"Katy Cowan: reflected-into-themselves-into-reflected" at The Lynden Sculpture Garden

Lynden Sculpture Garden
Milwaukee, WI

July 9 - October 29, 2017

 

Lynden Sculpture Garden

2145 West Brown Deer Road,

Milwaukee, WI 53217

 

"'Katy Cowan: reflected-into-themselves-into-reflected' includes seven new sculptures that begin in the gallery and spill out onto Lynden's grounds, as well as a series of preparatory drawings. The exuberant forms of Cowan’s painted wooden sculptures--prairie plants and landscapes will come to mind--fill the gallery, and bronzes, slipped into unexpected locations outside, provide a playful and subtle commentary on the not-quite-wild environment at Lynden. 

 

Cowan describes her three bronze works on the grounds as a 'gentle intrusion' into a space defined by monumental sculpture and a manmade landscape. When she began work on this exhibition, she recognized that 'the powerful setting of Lynden' was impossible to ignore. Her use of bronze brings her work into immediate conversation with the permanent collection; she further complicates the dialogue by intentionally inserting the female body, and particularly the female hand, among the works of many male sculptors. This counterpoint between made and wild, male and female, past and present has led her to experiment with the bronze—a material with a very long history—investigating how to make works that are active from a substance frequently used for sculptures that are passive, permanent, and 'almost perfect in their materiality.'

 

Cowan’s response is to pack her molds with markers of domestic life, references to the human body, and the studio cast-offs of a working sculptor; to embrace accidents; and to apply paint freely to surfaces. At the same time, she focuses on site and engages directly with the physical environment at Lynden: ponds, trees, fields. 'Staircase Descending a Nude' quietly joins a wooden crutch supporting the sagging branch of a large beech tree, sharing its load, but a close look reveals a hyperactive surface of protruding hammers, noses, and bulging fingers.

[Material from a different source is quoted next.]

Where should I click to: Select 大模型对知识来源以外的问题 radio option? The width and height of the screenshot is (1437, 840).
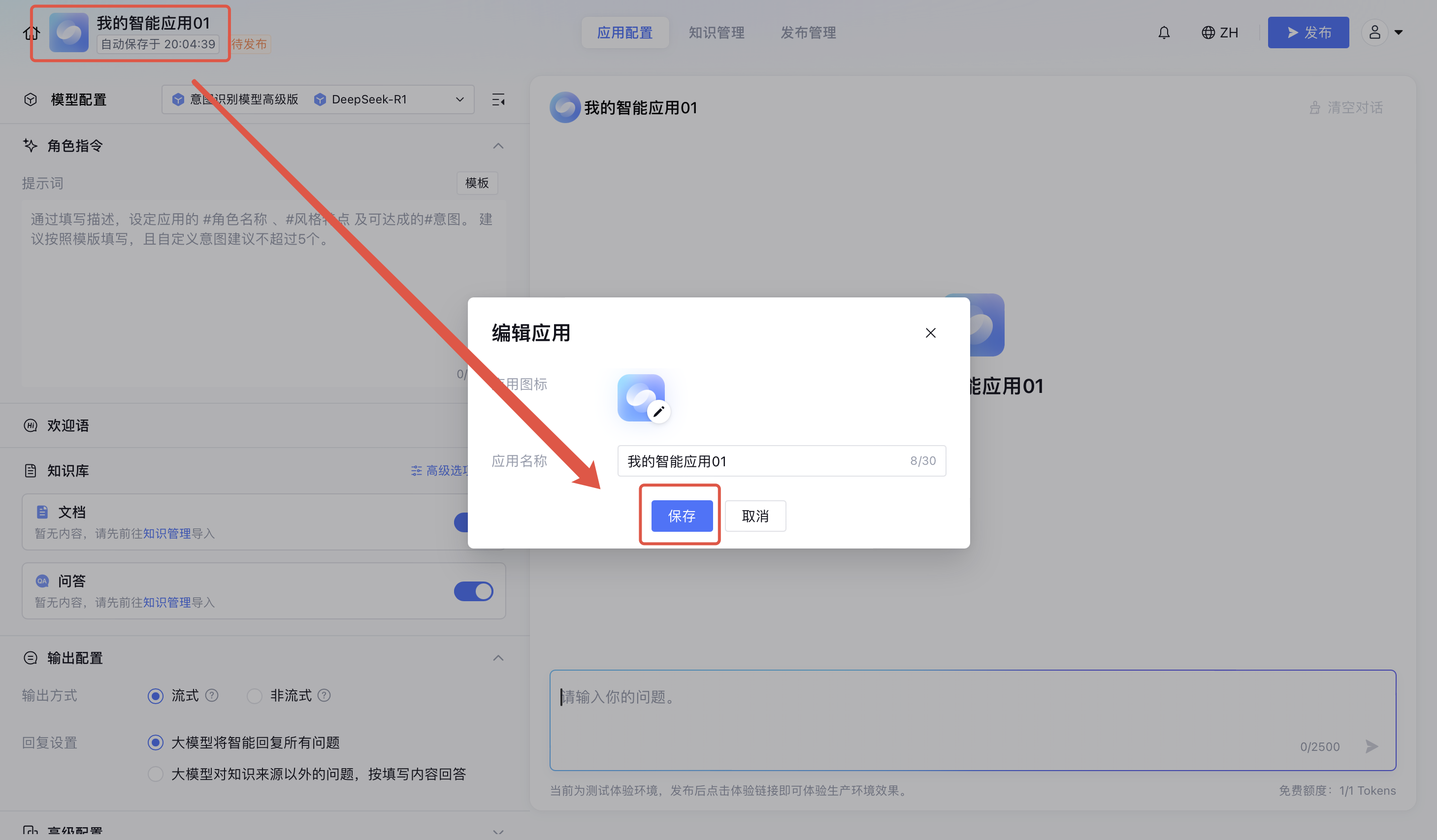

For 'Reflector,' a work in Big Lake, she plays with the water’s reflective surface, implicating the viewer in the piece. 'reflected-into-themselves,' a cast rope with text standing in a prairie, asks what it means to be a still life in a dynamic environment that never ceases to grow and move. It calls attention, Cowan notes, 'to the difficulties of portraying the space you are in.'

 

In the gallery, the wood sculptures simultaneously reference domesticity and the world beyond the windows. For Cowan, the sculptures of prairie plants allude to the flowers she keeps in vases in her home. She returns to the complicated ontology of still life, creating a charged relationship between the living still life in her vase, the wooden still life on the pedestal, and the abundant life on Lynden’s grounds. The surfaces of these wooden works are variously inscribed with watercolor, enamel, and acrylic paint, lacquer, oil, colored pencil, and graphite--materials that they share with the drawings that trace the evolution of individual pieces. 

 

Ultimately, Cowan views the exhibition as an extended reflection, and an ode to 'very pensive beautiful moments that are particular to Wisconsin.' The phrase 'reflected-into-themselves'--and Cowan’s palindromic title--comes from Hegel via Frederic Jameson. The phrase itself reflects the difficult passage of ideas, often nouns encapsulating a single idea, from German into English. Cowan has adopted it--and Hegel’s sense of reflection as an illuminating, dialectical process--as slightly awkward shorthand for a constellation of ideas that inform this exhibition in which all the sculptures are in dialogue; reflection describes both the properties of materials and the process of viewing; and sensitivity to site, or placement, reflects the artist’s conceptual practice."